7 The donor (Cont.) A number of tests done at separate times may probe that brain death has occurred so the person is determined to be brain dead. Federal law requires that hospitals report all deaths and imminent deaths (very near death) to the local OPO (organ procurement organization). The OPO coordinator will go to the hospital to determine if the deceased person is medically suitable to be a donor. If they are not an organ donor the family will be contacted to discuss organ donation.

8 The donor (cont.) If the person has indicated he or she is an organ donor or the family agrees, the body is kept on mechanical support to maintain the organs until the surgery to remove the organs can be done. At the point that the deceased is IDd as a donor organ placement begins.

9 Organ Placement A lost of potential recipients is generated off of a computer system at the Organ Procurement and Transplant Network. One donor may be able to supply organs and tissues for as many as 50 people. Sometimes a surgeon from each recipients transplant team comes to the hospital to surgically remove the organ to be donated to that recipient. In other cases surgeons at the donors hospital remove the organs. The organs are quickly preserved and taken to the transplant center where the recipients are waiting.

10 The Transplant Once a person is identified as needing a transplant they are referred to a transplant center for evaluation. If they meet certain criteria the individual is accepted into the program at that center. He or she is placed on a national transplant waiting list. If an organ or tissues become available the patients doctor is notified. If the doctor decides that match is good and the patient is still in suitable condition to undergo a transplant the recipient is prepped for the surgery.

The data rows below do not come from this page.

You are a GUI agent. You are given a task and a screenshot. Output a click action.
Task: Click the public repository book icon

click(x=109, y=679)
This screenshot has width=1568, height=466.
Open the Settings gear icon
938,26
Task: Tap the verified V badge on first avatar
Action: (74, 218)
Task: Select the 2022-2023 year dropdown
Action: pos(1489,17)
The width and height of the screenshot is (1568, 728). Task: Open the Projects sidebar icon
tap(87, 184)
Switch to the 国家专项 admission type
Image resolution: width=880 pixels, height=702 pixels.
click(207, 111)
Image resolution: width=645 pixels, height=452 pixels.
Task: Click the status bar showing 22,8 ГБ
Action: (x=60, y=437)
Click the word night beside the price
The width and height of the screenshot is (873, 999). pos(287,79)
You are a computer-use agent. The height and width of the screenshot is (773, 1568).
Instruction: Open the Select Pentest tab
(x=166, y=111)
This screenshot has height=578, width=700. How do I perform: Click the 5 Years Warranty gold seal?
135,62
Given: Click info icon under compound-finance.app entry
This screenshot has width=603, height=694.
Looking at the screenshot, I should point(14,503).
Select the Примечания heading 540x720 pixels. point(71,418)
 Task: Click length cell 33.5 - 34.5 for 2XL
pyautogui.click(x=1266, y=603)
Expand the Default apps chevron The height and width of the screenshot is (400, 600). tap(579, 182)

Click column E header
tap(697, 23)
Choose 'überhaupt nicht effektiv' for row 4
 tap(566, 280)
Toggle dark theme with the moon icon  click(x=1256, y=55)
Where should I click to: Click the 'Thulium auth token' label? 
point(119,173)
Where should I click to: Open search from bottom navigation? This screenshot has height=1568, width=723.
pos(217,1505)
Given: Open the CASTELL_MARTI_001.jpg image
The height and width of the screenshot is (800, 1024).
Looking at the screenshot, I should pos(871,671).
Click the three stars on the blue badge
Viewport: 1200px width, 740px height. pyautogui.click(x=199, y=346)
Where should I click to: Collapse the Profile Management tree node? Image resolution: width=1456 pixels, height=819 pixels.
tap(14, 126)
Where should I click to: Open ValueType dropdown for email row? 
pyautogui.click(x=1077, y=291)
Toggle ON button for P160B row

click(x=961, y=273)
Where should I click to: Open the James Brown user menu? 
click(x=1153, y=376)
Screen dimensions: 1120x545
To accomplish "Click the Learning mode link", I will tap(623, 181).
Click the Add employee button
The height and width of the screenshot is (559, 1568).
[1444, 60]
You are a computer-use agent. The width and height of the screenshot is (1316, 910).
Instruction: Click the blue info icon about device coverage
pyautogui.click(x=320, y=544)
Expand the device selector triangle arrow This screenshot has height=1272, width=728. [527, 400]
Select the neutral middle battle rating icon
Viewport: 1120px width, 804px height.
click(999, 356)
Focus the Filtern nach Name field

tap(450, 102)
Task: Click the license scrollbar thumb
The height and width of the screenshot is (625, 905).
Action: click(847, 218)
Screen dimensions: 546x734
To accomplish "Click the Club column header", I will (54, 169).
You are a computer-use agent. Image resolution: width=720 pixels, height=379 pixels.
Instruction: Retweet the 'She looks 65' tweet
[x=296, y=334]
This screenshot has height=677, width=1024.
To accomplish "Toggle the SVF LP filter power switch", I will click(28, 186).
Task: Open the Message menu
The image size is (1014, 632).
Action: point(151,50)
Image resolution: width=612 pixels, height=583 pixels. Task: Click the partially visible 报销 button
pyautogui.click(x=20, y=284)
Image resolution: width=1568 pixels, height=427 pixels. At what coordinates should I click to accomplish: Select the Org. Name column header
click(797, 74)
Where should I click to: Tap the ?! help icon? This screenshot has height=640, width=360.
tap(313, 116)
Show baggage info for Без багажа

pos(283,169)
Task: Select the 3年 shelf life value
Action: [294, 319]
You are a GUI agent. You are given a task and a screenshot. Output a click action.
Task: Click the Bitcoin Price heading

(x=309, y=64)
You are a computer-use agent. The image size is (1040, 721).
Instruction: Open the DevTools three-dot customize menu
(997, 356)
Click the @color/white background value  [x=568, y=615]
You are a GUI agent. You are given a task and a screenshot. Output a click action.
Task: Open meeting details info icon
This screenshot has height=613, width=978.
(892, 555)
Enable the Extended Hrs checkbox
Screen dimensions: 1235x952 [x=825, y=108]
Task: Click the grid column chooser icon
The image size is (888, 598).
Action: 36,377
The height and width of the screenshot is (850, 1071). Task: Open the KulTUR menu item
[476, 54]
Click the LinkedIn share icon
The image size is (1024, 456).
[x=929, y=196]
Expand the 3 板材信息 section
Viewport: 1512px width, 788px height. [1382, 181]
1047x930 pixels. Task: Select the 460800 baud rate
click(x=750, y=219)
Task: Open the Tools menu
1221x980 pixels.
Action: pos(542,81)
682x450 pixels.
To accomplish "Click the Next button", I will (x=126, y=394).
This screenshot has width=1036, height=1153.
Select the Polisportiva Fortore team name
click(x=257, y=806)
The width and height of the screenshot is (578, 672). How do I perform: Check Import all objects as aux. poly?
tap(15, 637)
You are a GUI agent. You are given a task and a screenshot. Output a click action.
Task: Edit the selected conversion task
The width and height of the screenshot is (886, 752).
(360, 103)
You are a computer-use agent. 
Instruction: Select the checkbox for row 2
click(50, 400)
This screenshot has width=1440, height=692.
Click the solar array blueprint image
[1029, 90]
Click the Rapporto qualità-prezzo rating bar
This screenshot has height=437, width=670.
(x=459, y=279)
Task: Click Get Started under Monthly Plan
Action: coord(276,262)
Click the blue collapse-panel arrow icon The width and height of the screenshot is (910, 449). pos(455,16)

11 The Transplant (cont.) The old organ or tissue is removed during the surgery and the new organ or tissue is transplanted. The recipient begins a period of recovery to include use of immunosuppressive drugs.


13 Matching Donors with Recipients Our bodies have blood and tissue proteins called antigens that make us unique. We have six antigens that are considered when matching donors and recipients. Ideal compatibility is a six-antigen match. A six-antigen match occurs 25 % of the time between siblings with the same mother and father. It also occurs from time to time in the general population.

14 Matching Recipients with Donors Another test is called crossmatching. Blood cells from a potential donor is mixed with serum from the recipient. If it is positive (it clumps) there are already antibodies in the recipients blood that will attack the donor organ. No amount of immunosuppressive drugs will prevent the antibodies from attacking the organ.

15 The Waiting List When a persons name is added to the national waiting list, his or her medical profile is entered and stored in the OPTN network. The person is not placed on a ranked list at that time. The persons name is added to the pool of names of other people waiting for that organ.

16 The Waiting List When a donor organ becomes available the computer system matches each individual in the pool against the donors characteristics. The computer generates a list of individuals ranked in order of which potential recipient is the best match. This process ensures that all individuals in the pool are compared to that particular donor before being ranked in the order of who makes the best match.

17 The Waiting List The following criteria is used to determine the best match: –Body size –Blood type –Time waiting –Medical urgency –Proximity of donor and potential recipient

18 The Waiting List After the list is produced, the OPO coordinator contacts the transplant-team MD responsible for the care of the individual who appears first on the list. The transplant MD decides whether this potential recipient and the donor organ are suitable for one another. The MD must decide if the recipient is available, healthy enough to undergo major surgery and willing to undergo a transplant immediately.